* [WRITTEN PROBLEM]
Turn the listing below into a JSON list of strings, one string per line and no blank lines, starting at the line that has "Where should I" and ending at the end of the listing. Leave out the pictures.

* [RECORDS SUPPLIED]
<<<<

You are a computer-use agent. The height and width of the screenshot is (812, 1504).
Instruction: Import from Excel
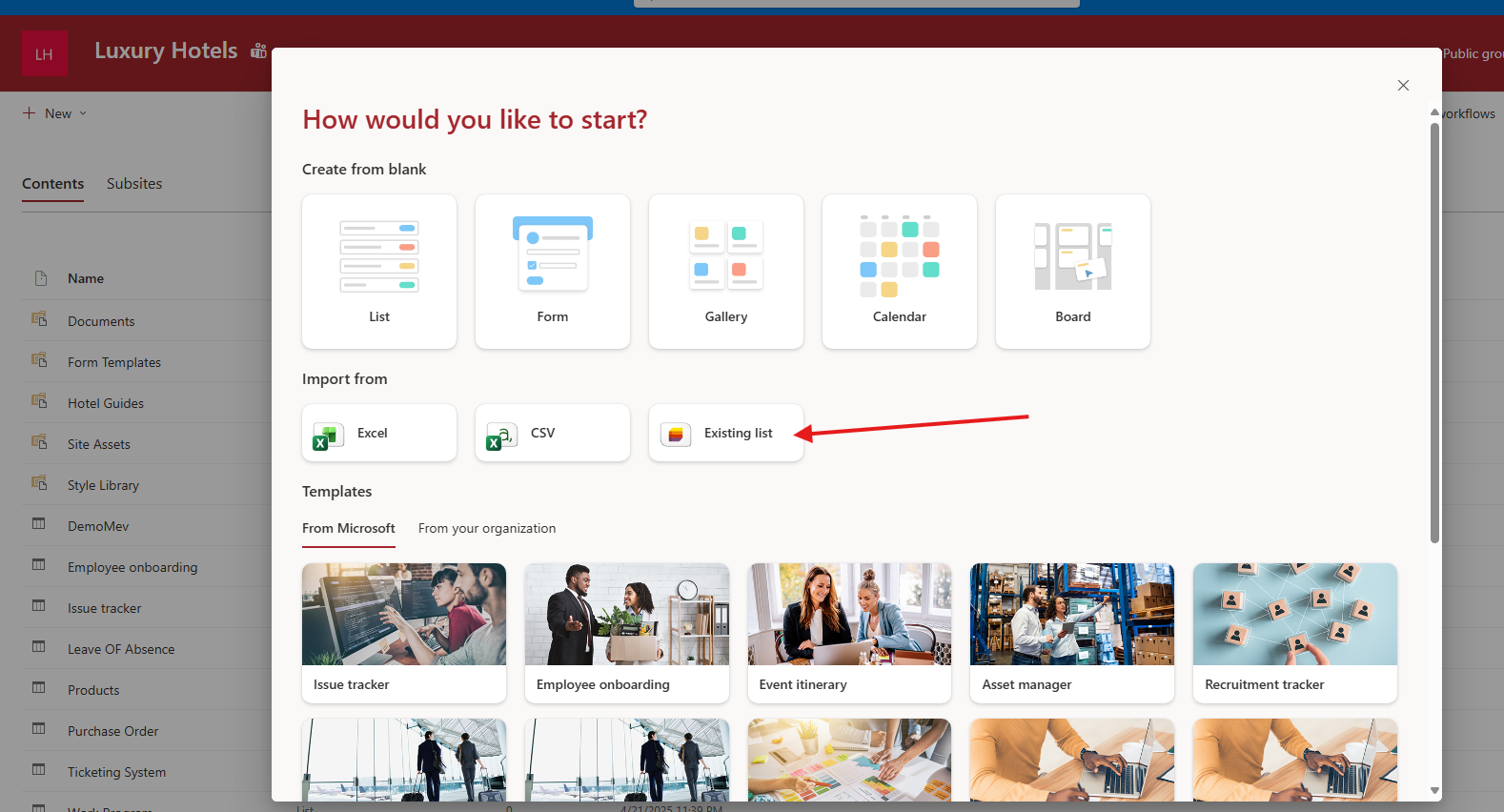[379, 433]
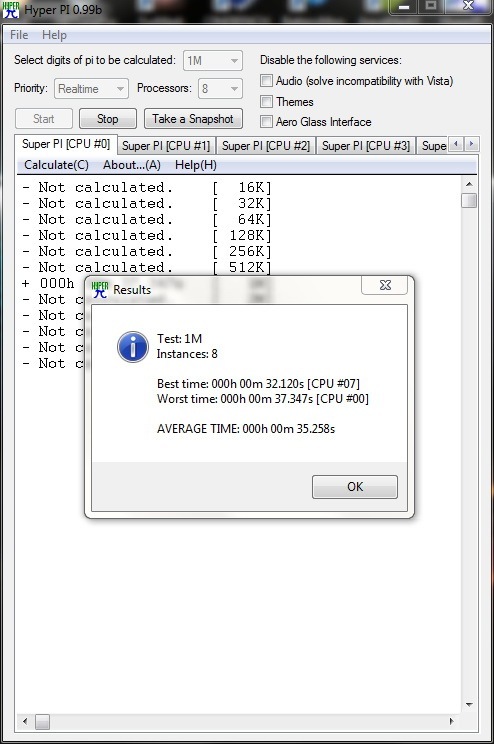The width and height of the screenshot is (494, 744).
Task: Close the Results dialog with X
Action: point(385,285)
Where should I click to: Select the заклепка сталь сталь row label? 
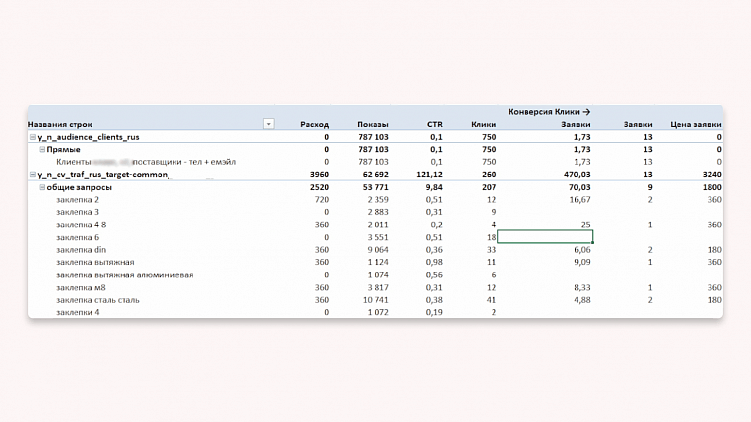(x=97, y=299)
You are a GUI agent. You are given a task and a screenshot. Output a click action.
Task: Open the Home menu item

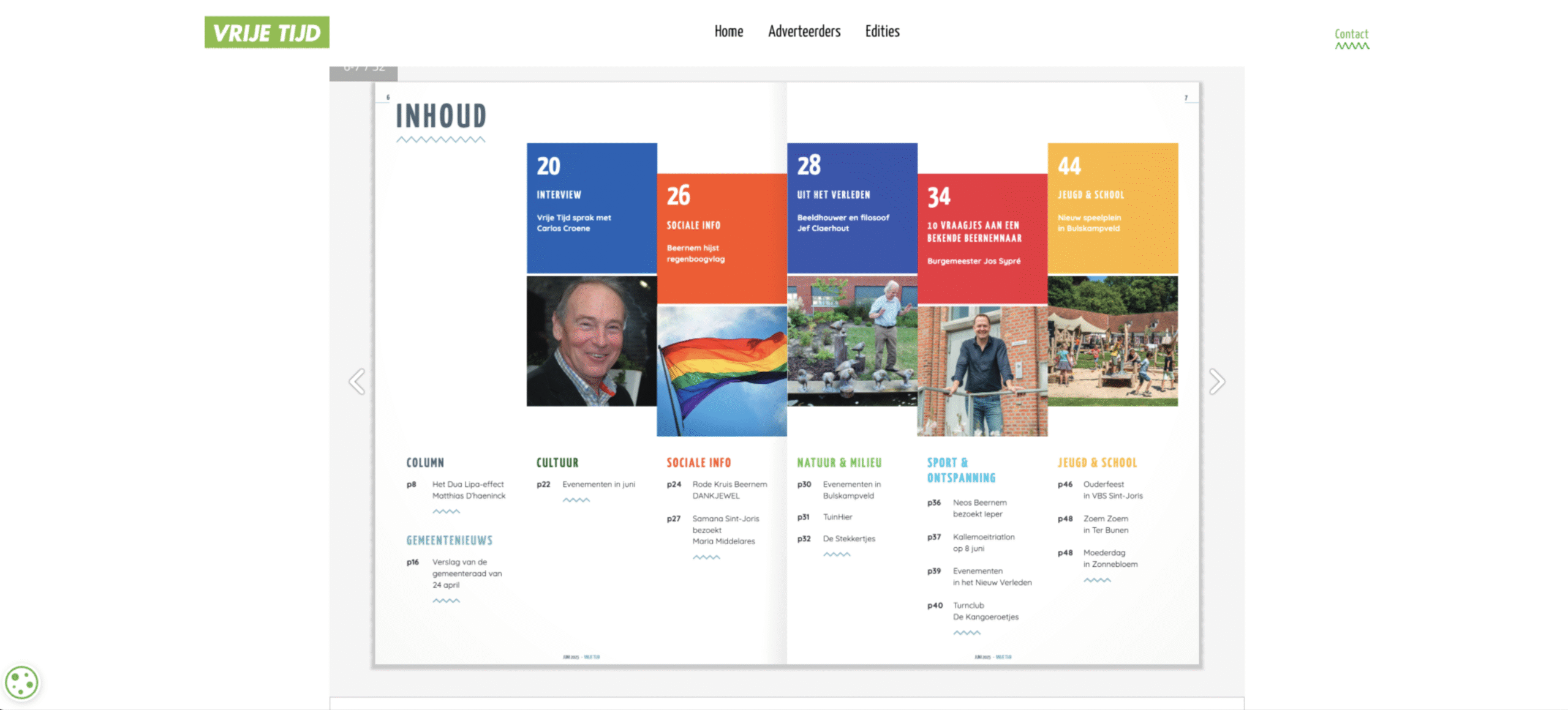[728, 31]
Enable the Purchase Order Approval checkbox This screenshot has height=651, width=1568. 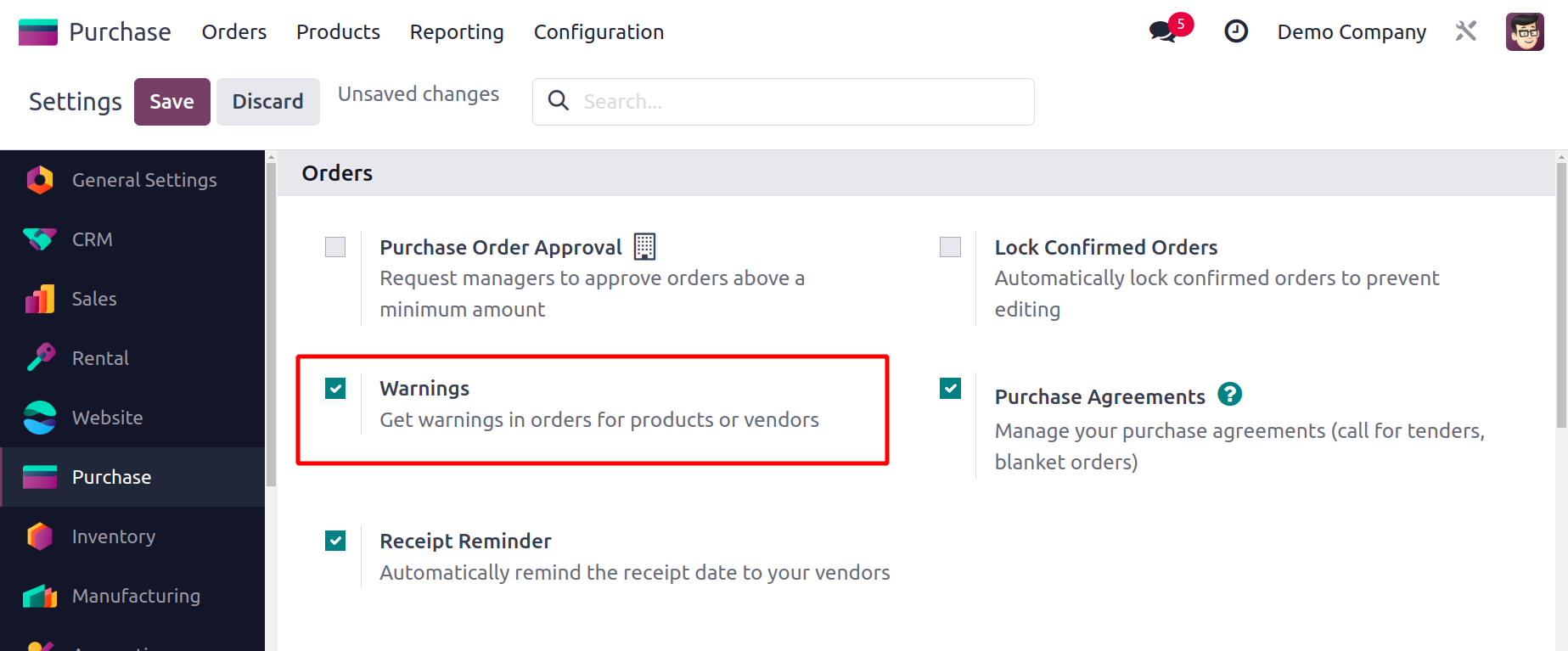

>>>>

* [RESULT BELOW]
[
  "Where should I click to: Select the заклепка сталь сталь row label? ",
  "(x=97, y=299)",
  "You are a GUI agent. You are given a task and a screenshot. Output a click action.",
  "Task: Open the Home menu item",
  "[728, 31]",
  "Enable the Purchase Order Approval checkbox This screenshot has height=651, width=1568. "
]